### [PASSAGE GIVEN]
An exploration into the nature of knowledge systems from the perspective of Western Science and a variety of Indigenous traditions.
This volume explores the nature of knowledge systems from the perspective of Western Science, as well as from a variety of Indigenous traditions. In particular it calls into question the extreme position that assumes that Western Science represents the essential truth about the cosmos with Indigenous traditions being dismissed as no more than myths and stories. Preface The preface by the book’s editor, F. David Peat, (Blackfoot Physics: A Journey into the Native American Universe) presents an overview of the content and arguments of the book.
Joy Hendry: On ‘Building Bridges’ between traditional ways and modern science
Hendry is an anthropologist at Oxford Brooks University, UK. She addresses the issue of belittling traditional knowledge systems and the oppression suffered by traditional societies at the hands of colonizers. She also explores the way the notion of progress is linked to that of Western Science, a knowledge system, she points out, that often does not confront the issue of doubt.
Greg Cajete: Native Astronomy: An Indigenous View Dancing the Heavens
Cajete is director of Native American studies at the University of New Mexico. His essay on astronomy, the oldest human science, is written mainly from a Navajo perspective but also includes the views of other Native American groups. He points out the significant discoveries made by Native Astronomers and their view that the stars are their relations.
Henri Bortoft: Goethe and Modern Science
The late Henri Bortoft was a physicist who wrote several books on Goethe’s view of science. His essay begins with an overview of the evolution of modern science beginning at the time of the Greeks. It then deals with Goethe’s critique of science—that it places nature in artificial situations and does not seek to engage in a deep dialogue with the natural world, one that involves ‘active seeing’ and attention to sensuous experience.
Pete Shandin: Salish Language and Scientific Reasoning
Shandin is a member of the Salish community in Montana and a member of the tribally controlled Salish Kootenai College. His essay considers a language as the embodiment of the intellectual wealth of a people, one that carries their identity, value and worldview.
Amberlin and Blaze Kwaymullina: Holding up the World: Indigenous ways of Knowing, Being and Doing
Amberlin and Blaze are members of the Palyku people of Western Australia. In particular their essay explains that each aboriginal group is associated with a particular region or “Country” linked by ‘dreaming tracks’ or ‘songlines’ and are associated with particular plants and animals.
Chris Clarke: Pluralistic Knowing: The Role of Quantum Theory in Inter-Science Collaboration
Clarke was professor of Applied Mathematics at University of Southampton but now works as a freelance, linking science and spirituality. His explores what we are doing to our planet, what Western Science can and cannot achieve, and the roles that can be played by alternative knowledge systems.

### [INFORMATION SUPPLIED]
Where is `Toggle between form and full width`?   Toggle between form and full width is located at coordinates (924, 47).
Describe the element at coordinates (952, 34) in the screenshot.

### [WHAT TO DO]
Write out, word for word, the part of the description of the volume on Western Science and Indigenous knowledge that opens with the words containing "Greg Cajete: Native" and closes with "are their relations.".

### [FULL OUTPUT]
Greg Cajete: Native Astronomy: An Indigenous View Dancing the Heavens
Cajete is director of Native American studies at the University of New Mexico. His essay on astronomy, the oldest human science, is written mainly from a Navajo perspective but also includes the views of other Native American groups. He points out the significant discoveries made by Native Astronomers and their view that the stars are their relations.